Learning Style Technique Cues
Auditory – word associations that connect mind and body
- The aim is to keep the pelvis still whilst the legs are moving
- Say the client’s name when you’re about to interact with them
Visual
- Imagine a Pelvic Curl movement where the bottom is getting closer to the heels to help connect into the back of the thighs or hamstrings on the return phase of the movement
- You may demonstrate a part of the movement as a visual representation for the client to see
Kinaesthetic
- As you press the pedal down feel the abdominals and centre of the torso lift up
- Try not to collapse the torso as the pedal comes up
- Try to match the resistance of the pedal by pressing the heels down into the pedal on the return phase where the pedal is lifting.

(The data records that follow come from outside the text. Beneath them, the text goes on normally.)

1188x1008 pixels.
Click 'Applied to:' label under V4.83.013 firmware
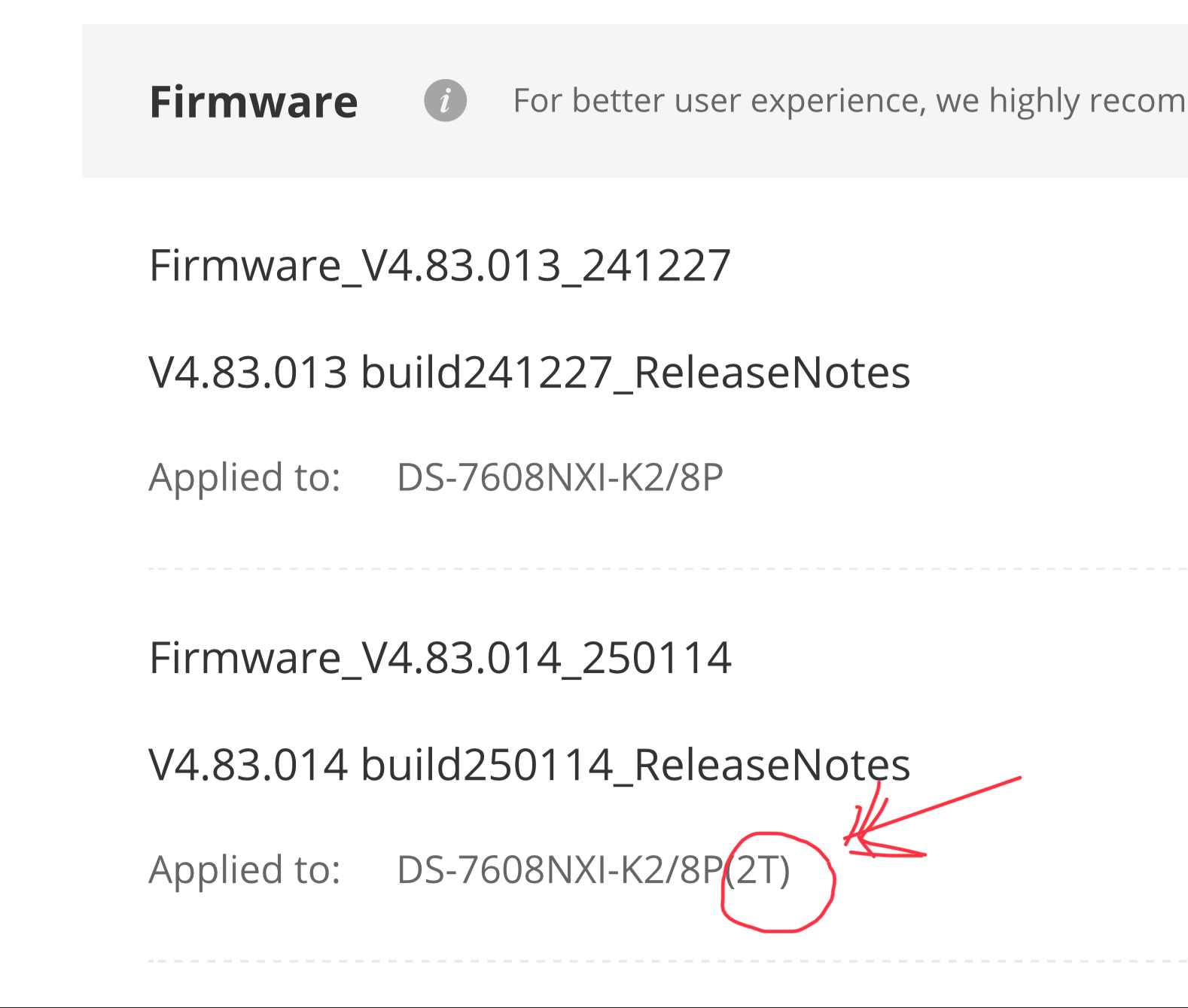tap(245, 477)
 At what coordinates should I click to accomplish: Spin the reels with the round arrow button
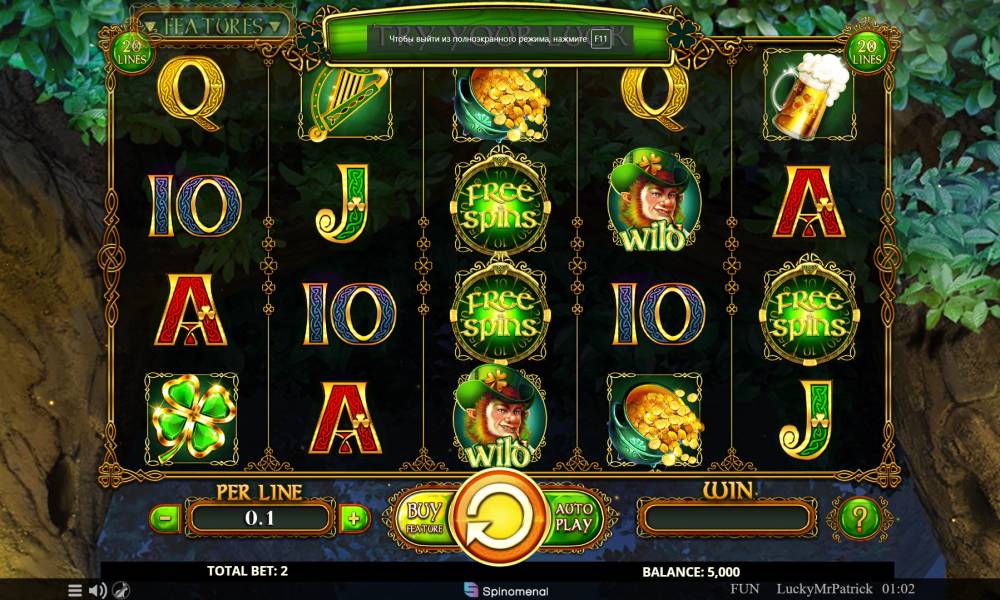click(499, 516)
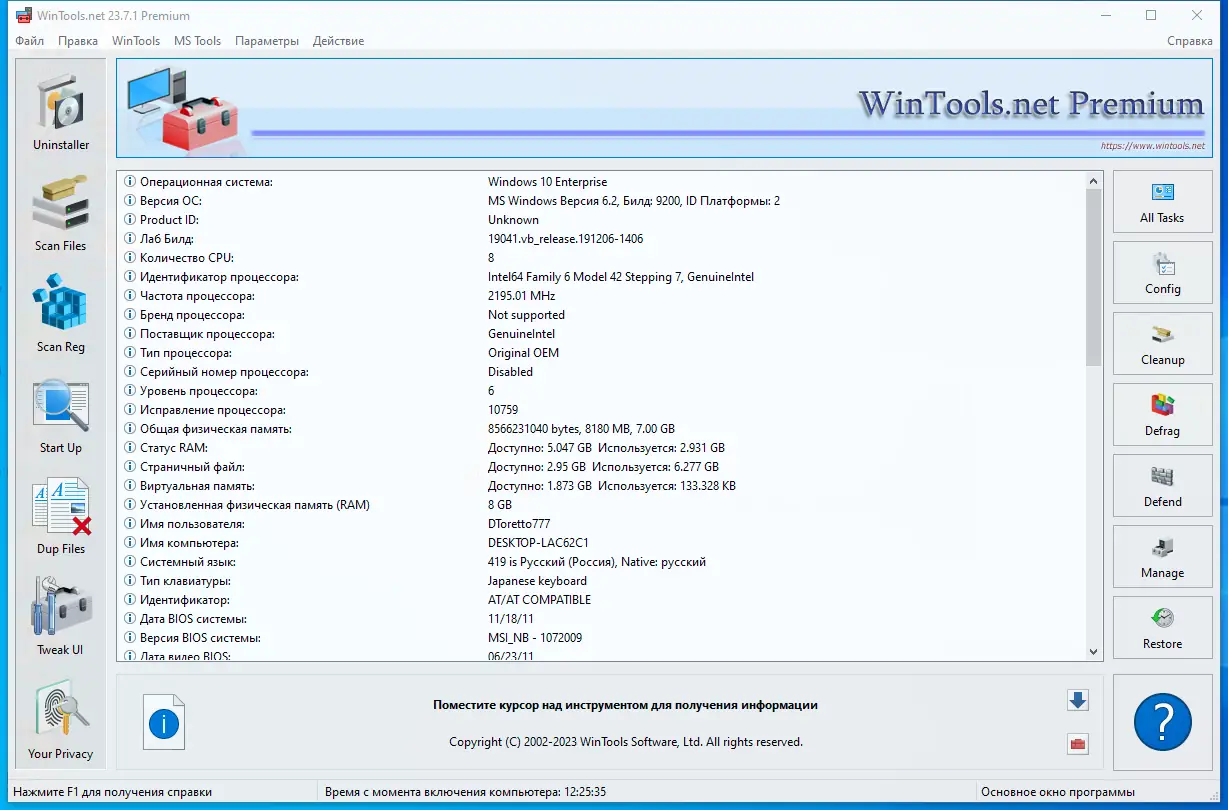Screen dimensions: 1228x810
Task: Open the Restore utility
Action: click(x=1162, y=627)
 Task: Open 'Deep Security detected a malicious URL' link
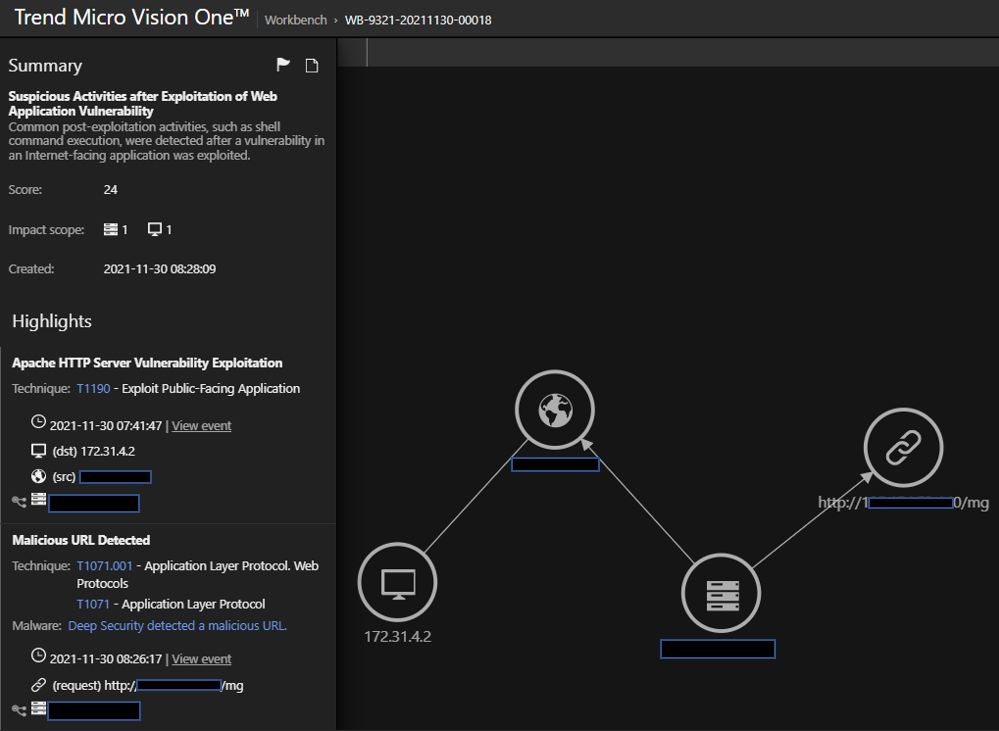(177, 626)
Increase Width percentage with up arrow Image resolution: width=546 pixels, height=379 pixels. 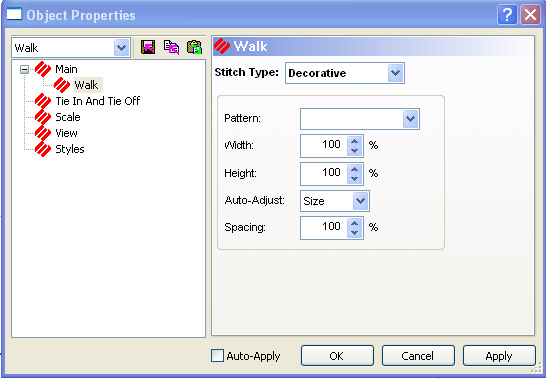click(x=354, y=141)
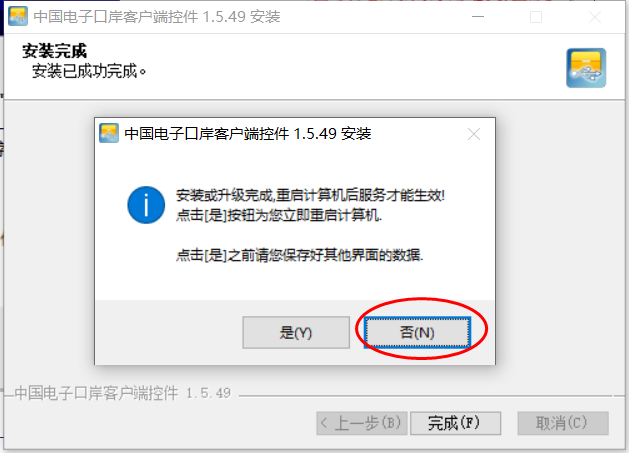Choose 是(Y) to restart the computer now
Image resolution: width=629 pixels, height=453 pixels.
tap(296, 332)
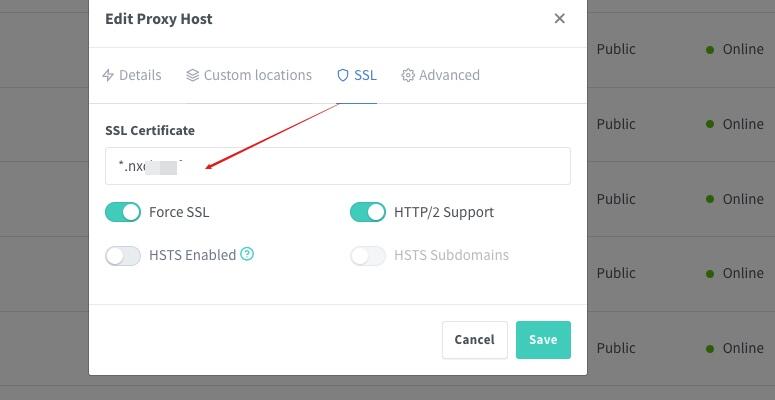This screenshot has width=775, height=400.
Task: Click the last green Online status dot
Action: click(710, 349)
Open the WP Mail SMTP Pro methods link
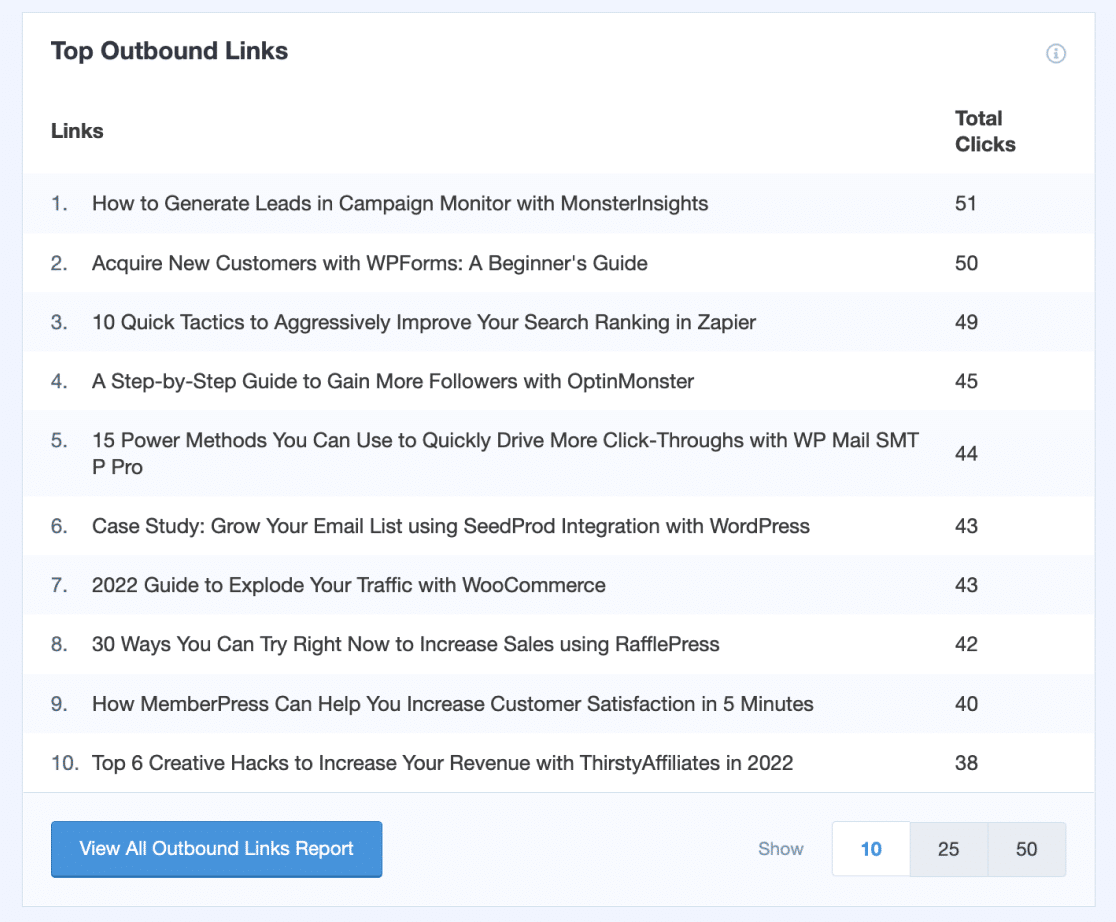This screenshot has height=922, width=1116. point(505,441)
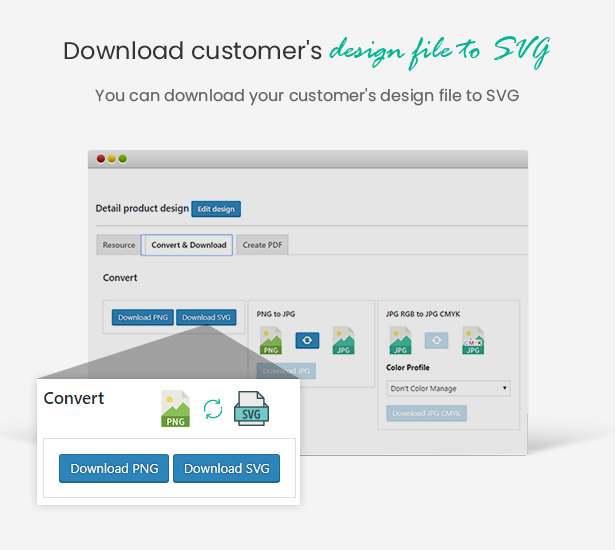Select the Convert & Download tab
Screen dimensions: 616x550
189,245
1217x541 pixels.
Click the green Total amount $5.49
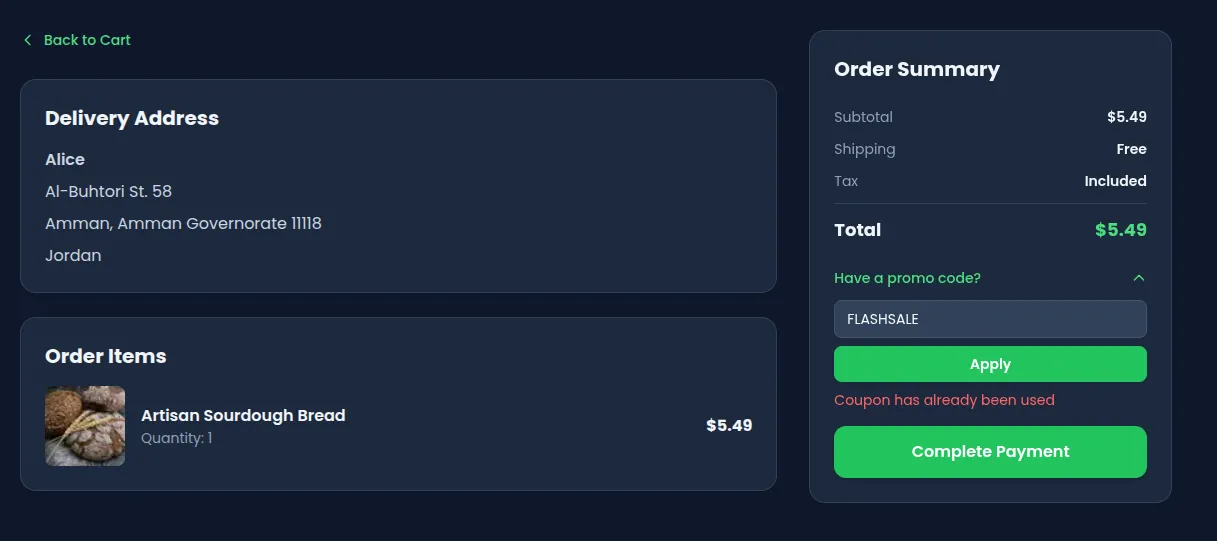[x=1120, y=230]
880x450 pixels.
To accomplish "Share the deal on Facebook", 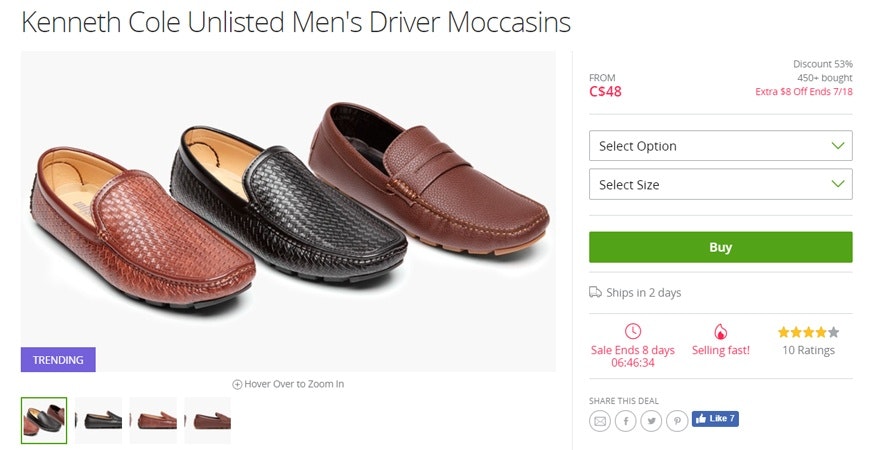I will [x=626, y=421].
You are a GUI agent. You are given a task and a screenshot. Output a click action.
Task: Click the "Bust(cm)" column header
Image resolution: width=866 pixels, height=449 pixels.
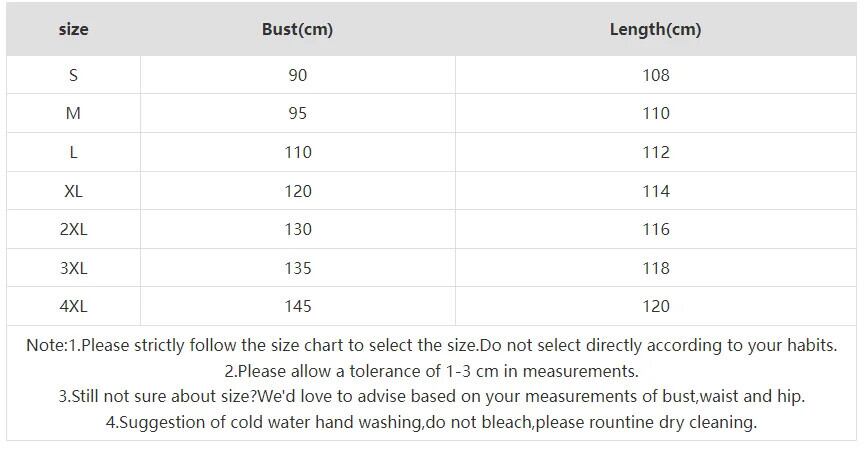(x=297, y=29)
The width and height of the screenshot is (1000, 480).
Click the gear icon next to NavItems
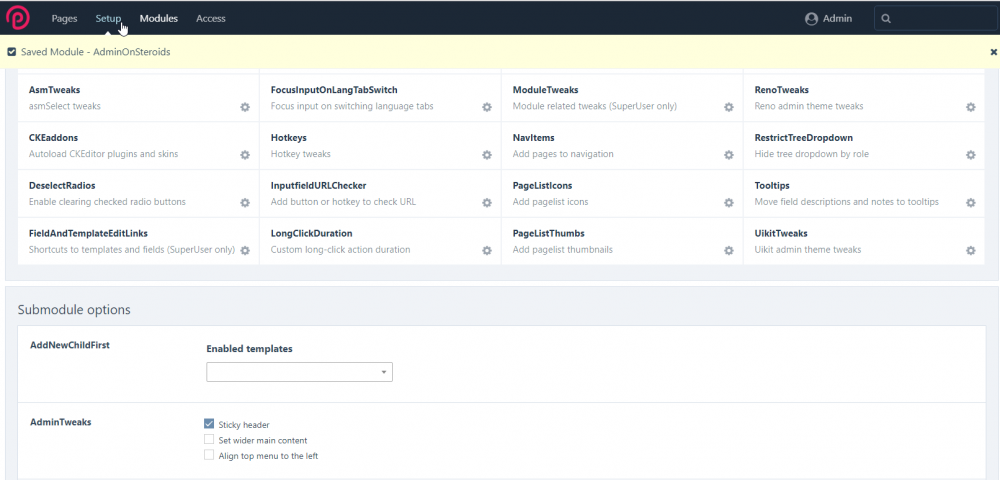(x=729, y=155)
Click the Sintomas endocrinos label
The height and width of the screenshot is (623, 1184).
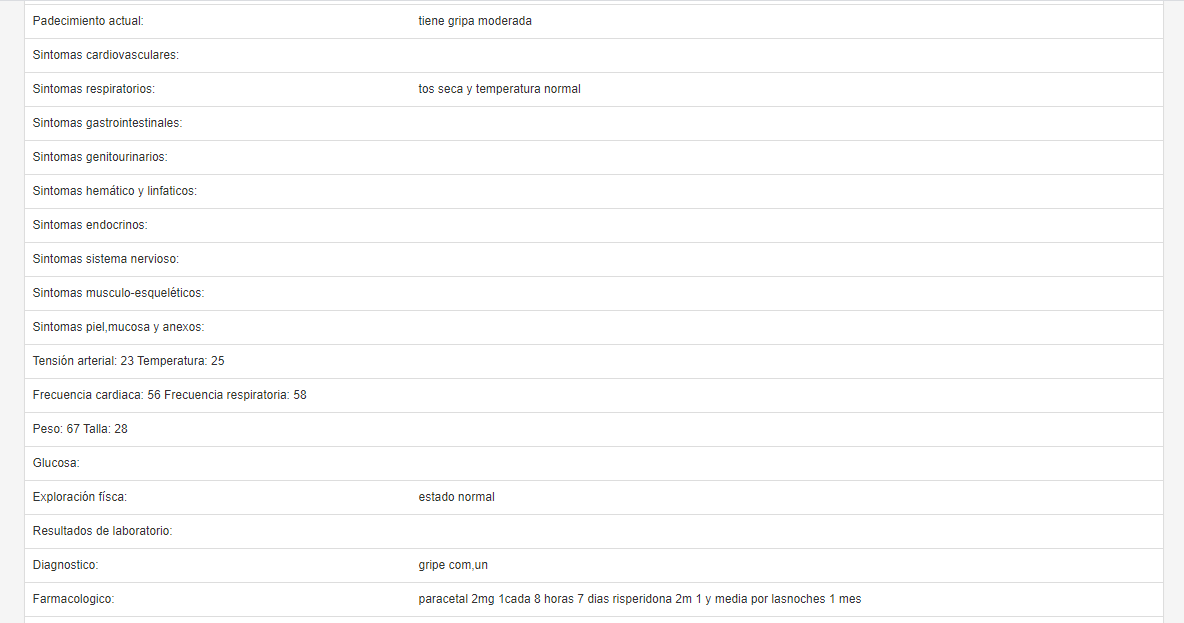90,225
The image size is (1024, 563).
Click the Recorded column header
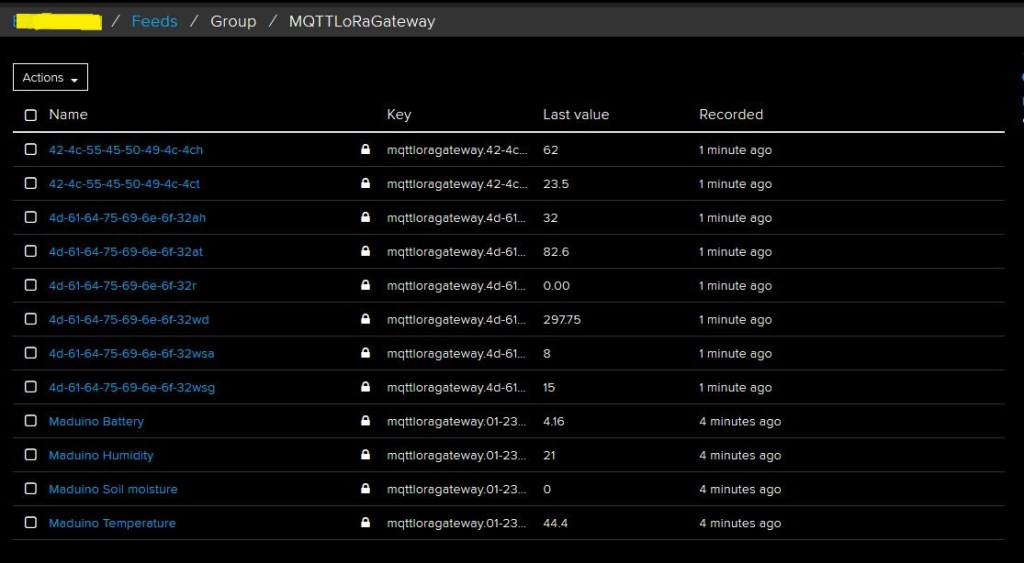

- Maintain the press into the pedal as you pull it up
Keep thighs parallel to the floor and move the pedal. Put the hands on the thighs to see if they’re moving
Think about using the work from Reformer Stomach massage series to help lift the torso off or away from the legs
Modifications and Variations
Regress the exercise by
- Reducing the spring setting to one spring on setting 3 to connect into the pelvis stability component of the exercise, practice deep core muscle activation, and reduce the leg load
- Reduce repetitions and/or pace
- Reducing the range of motion so the client can focus on pelvis stability. Moving back on the Wunda Chair will help reduce the range of motion. Sit bones to the front edge of the Wunda Chair will create the greatest range of motion
- Place the Wunda Chair against a wall or with a box behind the pelvis to encourage a tall spine position. Leaning back will decrease the need to engage abdominals to create stability. Stay seated tall or slightly forward
- Adding a loop resistance band above the knees and having the client abduct the legs in order to assist in maintaining hip, knee and ankle alignment, and engage gluteals
Regression Repertoire to work on:
- as gravity is removed as well as the client’s body weight
Progress the exercise by
- Increasing the spring settings to two springs on setting 3 or 4
- Removing the hands from a support position on the sides of the Wunda Chair to genie arm position, hands behind the head or in front of the shoulders
Progression Repertoire to work towards:
Series and Transitions
This exercise is part of the Foot Work series which includes a range of other foot positions in doubles, and also singles in the progressive repertoire. The Foot Work series can also be found in the Reformer repertoire and the Cadillac repertoire.
Transition to Foot Work: V-Position Toes by bringing the heels together with the balls of the feet still on the pedal and continuing with the movement.